L’iniziativa è stata promossa dalla Rete Nazionale per la Prossimità, un network di organizzazioni nato nel 2013 per la promozione della cittadinanza attiva, e di cui fanno parte il Consorzio Nazionale Idee In Rete, ISNet – Spesa Utile, Fondazione Ebbene, Social Club Torino, Social Club Genova, Consorzio Emmanuel – Emporio solidale Lecce.

Ma cos’è nello specifico questo evento? E perché il nome “Biennale della Prossimità”? Ne parliamo con Sergio Revello, dell’associazione Co.Ser.Co. «Un appuntamento dedicato alle comunità locali, alle persone e alle loro esigenze, in ottica di “prossimità”. Durante la Biennale ci domanderemo come andare incontro ai bisogni sociali e proveremo a fare rete. Perché a mio avviso sulle tematiche del terzo settore non c’è la giusta attenzione da parte delle istituzioni. C’è stata prima una disaffezione culturale, poi una conseguente riduzione di fondi. Sono cambiate le priorità: non interessano i temi collettivi ma quelli privati».

«Avremmo potuto chiamarla Biennale dell’impegno civile, della cittadinanza attiva o dell’auto-organizzazione, ma cercavamo qualcosa di più immediato anche per i non addetti ai lavori, qualcosa che non andasse spiegato: tutti sanno cosa significa “prossimità”. Il senso è di valorizzare la cooperazione volontaria e la mutualità, senza delegittimare le istituzioni, che devono svolgere il loro lavoro nel terzo settore senza trascurarlo come spesso fanno».

* * * * *

- **Compito assegnato 1**
Citi testualmente le voci a partire dalla riga che contiene "The height and width of the screenshot is (226, 265)." fino alla riga che contiene "tap(137, 79)", includendo entrambe.
Le voci che seguono non hanno alcun legame con il brano.

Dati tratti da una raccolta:

* * * * *

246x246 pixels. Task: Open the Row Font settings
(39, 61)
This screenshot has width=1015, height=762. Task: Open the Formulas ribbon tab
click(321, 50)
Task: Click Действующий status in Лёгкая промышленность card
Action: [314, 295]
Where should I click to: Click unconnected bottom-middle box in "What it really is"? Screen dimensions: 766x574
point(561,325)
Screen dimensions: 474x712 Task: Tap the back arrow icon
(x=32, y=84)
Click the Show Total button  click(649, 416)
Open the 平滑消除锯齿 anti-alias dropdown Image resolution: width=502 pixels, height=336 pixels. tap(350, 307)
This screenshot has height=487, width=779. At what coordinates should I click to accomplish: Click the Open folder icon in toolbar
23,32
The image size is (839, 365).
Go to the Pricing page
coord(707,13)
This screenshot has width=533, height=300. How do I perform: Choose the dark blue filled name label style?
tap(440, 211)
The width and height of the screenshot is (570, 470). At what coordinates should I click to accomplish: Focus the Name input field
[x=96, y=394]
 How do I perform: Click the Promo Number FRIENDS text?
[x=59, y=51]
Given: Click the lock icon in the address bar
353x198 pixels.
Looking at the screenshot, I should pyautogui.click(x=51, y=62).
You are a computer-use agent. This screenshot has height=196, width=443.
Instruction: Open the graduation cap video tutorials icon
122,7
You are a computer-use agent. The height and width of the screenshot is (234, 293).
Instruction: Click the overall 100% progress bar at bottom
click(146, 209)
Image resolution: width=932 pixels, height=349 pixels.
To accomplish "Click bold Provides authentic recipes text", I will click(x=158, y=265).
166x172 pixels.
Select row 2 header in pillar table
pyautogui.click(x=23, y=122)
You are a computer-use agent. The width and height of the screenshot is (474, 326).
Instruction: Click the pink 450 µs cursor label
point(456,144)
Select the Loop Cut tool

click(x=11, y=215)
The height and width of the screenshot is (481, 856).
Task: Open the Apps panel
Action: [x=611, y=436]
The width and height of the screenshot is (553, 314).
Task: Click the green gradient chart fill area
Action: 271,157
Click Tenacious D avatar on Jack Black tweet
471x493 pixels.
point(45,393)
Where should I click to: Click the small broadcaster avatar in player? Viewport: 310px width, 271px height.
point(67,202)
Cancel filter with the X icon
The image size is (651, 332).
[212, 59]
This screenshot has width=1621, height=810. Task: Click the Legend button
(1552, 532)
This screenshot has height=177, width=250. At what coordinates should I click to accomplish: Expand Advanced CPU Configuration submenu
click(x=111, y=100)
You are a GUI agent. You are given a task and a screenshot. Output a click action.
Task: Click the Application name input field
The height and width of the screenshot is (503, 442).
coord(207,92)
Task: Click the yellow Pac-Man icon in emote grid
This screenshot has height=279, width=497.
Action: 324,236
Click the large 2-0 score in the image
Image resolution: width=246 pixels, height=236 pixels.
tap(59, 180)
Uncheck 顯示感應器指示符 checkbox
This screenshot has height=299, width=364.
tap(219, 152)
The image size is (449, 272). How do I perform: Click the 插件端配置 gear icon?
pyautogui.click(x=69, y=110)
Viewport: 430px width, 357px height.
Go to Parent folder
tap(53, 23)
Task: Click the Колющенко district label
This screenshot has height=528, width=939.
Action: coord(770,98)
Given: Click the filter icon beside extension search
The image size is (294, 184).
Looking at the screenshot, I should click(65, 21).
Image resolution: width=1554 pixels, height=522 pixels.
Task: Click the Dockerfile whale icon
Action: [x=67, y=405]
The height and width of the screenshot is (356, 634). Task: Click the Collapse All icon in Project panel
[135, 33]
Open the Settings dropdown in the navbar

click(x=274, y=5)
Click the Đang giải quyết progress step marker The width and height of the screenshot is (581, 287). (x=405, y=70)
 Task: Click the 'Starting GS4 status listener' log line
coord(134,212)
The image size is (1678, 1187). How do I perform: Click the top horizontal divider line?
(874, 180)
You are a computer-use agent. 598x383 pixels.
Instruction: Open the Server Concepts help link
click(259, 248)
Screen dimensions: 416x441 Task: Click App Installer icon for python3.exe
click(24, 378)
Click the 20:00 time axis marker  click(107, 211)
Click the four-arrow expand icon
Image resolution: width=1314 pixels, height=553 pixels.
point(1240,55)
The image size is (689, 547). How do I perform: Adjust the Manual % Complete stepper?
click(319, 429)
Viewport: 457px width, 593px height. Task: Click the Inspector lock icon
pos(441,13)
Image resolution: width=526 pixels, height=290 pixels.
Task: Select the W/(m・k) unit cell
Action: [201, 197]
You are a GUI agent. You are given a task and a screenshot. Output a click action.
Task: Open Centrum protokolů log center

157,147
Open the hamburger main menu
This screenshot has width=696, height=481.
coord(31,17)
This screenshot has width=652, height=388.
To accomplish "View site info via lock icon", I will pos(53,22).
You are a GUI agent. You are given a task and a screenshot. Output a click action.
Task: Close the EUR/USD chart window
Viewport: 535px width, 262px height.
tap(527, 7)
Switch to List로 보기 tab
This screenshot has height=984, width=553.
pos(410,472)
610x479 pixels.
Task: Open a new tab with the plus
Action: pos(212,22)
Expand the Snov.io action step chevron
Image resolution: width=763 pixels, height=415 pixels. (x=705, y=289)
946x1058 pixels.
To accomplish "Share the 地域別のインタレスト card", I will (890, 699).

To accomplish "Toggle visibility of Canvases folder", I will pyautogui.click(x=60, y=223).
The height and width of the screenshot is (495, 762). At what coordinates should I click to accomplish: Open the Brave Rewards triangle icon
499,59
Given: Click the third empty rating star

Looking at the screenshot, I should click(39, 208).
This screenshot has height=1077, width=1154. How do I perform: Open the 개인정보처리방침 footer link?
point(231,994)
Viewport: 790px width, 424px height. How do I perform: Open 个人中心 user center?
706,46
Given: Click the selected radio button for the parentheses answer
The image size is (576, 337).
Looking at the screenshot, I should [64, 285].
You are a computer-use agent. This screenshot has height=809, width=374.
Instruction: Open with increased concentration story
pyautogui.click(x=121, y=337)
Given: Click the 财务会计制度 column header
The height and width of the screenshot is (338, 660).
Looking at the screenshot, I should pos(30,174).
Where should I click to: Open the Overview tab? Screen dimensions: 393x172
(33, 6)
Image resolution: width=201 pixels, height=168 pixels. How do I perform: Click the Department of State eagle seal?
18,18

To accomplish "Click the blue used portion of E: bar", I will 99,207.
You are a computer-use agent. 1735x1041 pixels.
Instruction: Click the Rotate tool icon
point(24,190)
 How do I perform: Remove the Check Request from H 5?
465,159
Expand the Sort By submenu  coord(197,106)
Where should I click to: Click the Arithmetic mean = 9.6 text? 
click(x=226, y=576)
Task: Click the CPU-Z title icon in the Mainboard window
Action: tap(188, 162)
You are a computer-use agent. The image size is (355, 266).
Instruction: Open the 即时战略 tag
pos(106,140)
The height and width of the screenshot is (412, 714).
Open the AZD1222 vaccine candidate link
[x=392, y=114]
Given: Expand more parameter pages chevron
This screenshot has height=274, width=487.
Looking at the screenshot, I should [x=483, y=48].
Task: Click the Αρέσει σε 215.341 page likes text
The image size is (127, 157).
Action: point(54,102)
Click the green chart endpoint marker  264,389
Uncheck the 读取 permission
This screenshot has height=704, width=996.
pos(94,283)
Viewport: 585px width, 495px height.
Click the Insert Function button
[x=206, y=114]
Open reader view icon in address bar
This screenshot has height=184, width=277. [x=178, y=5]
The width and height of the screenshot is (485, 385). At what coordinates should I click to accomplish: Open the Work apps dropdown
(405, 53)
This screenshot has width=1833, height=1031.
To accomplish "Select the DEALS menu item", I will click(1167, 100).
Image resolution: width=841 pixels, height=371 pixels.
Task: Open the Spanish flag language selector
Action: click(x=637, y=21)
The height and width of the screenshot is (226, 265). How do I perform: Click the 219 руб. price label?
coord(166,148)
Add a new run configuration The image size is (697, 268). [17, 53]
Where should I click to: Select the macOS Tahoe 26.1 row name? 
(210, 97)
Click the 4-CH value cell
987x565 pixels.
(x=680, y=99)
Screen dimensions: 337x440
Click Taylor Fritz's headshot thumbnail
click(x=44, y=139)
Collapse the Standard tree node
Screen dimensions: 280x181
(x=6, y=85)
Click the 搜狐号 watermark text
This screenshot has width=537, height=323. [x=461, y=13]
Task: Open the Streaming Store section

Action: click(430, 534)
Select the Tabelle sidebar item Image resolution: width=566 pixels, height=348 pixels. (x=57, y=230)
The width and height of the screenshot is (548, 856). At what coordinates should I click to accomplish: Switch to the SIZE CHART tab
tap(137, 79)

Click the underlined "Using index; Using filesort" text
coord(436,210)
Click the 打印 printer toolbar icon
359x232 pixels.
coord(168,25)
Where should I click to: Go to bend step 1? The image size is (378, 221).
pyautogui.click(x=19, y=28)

* * * * *

- **Compito assegnato 2**
Scriva il seguito del brano sulla Biennale della Prossimità, riprendendo dopo la sua ultima frase.

- **Risposta scritta 1**
The height and width of the screenshot is (226, 265). How do I perform: Click the 219 руб. price label?
coord(166,148)
Add a new run configuration The image size is (697, 268). [17, 53]
Where should I click to: Select the macOS Tahoe 26.1 row name? 
(210, 97)
Click the 4-CH value cell
987x565 pixels.
(x=680, y=99)
Screen dimensions: 337x440
Click Taylor Fritz's headshot thumbnail
click(x=44, y=139)
Collapse the Standard tree node
Screen dimensions: 280x181
(x=6, y=85)
Click the 搜狐号 watermark text
This screenshot has width=537, height=323. [x=461, y=13]
Task: Open the Streaming Store section

Action: click(430, 534)
Select the Tabelle sidebar item Image resolution: width=566 pixels, height=348 pixels. (x=57, y=230)
The width and height of the screenshot is (548, 856). At what coordinates should I click to accomplish: Switch to the SIZE CHART tab
tap(137, 79)

- **Risposta scritta 2**
L’idea è nata prendendo atto del fatto che «ci sono molte realtà del terzo settore che svolgono un ruolo di supplenza dello Stato, per quanto riguarda i diritti dei cittadini e i bisogni dei quartieri. Così abbiamo pensato di organizzare un momento di incontro tra soggetti come coop sociali, associazioni di volontariato e di promozione sociale. Oggi, infatti, queste realtà si accollano compiti più grandi delle loro reali possibilità: ci sono così poche iniziative nel terzo settore finanziate dalle amministrazioni locali che sono come una goccia nel mare. Il grosso del lavoro è fatto dalle associazioni, spesso senza finanziamenti e in autonomia totale. È anche difficile fare rete tra noi operatori perché siamo dislocati sul territorio e non disponiamo di grandi mezzi. Per questo, la Biennale dovrebbe servire ad avvicinarci e favorire lo scambio di idee, esperienze, progetti».

I tre giorni saranno articolati in 4 aree tematiche. «La prima, dedicata al lavoro, alle innovazioni e alle nuove modalità di organizzazione, dal coworking alle altre forme di aggregazione. Si parlerà anche di inserimento lavorativo di soggetti svantaggiati e di tutto quello che ruota attorno a questo mondo. In secondo luogo, ci occuperemo di territorio: la visione urbana e il miglioramento della vivibilità dei quartieri. Contestualmente, si parlerà anche di diritto alla casa e risposta a bisogni concreti, con il coinvolgimento, tra le altre, delle associazioni genovesi legate alla situazione della ex Caserma Gavoglio e alla Val Bisagno».

Terzo tema, i consumi sostenibili: «oggigiorno è difficile consumare prodotti di qualità perché in molti non se lo possono permettere. Per questo promuoviamo la conoscenza di gruppi d’acquisto e ambulatori sociali d’acquisto a prezzi calmierati, che garantiscono un buon rapporto qualità/prezzo». Da ultimo, la Biennale si occuperà di bisogni sociali, tossicodipendenze, disagio mentale e inclusione. «Si tratta di problematiche per cui c’era più attenzione in passato, a partire dagli anni ’70; ora, invece, sembra ci siano altre priorità e meno risorse, e per questo passano più inosservate».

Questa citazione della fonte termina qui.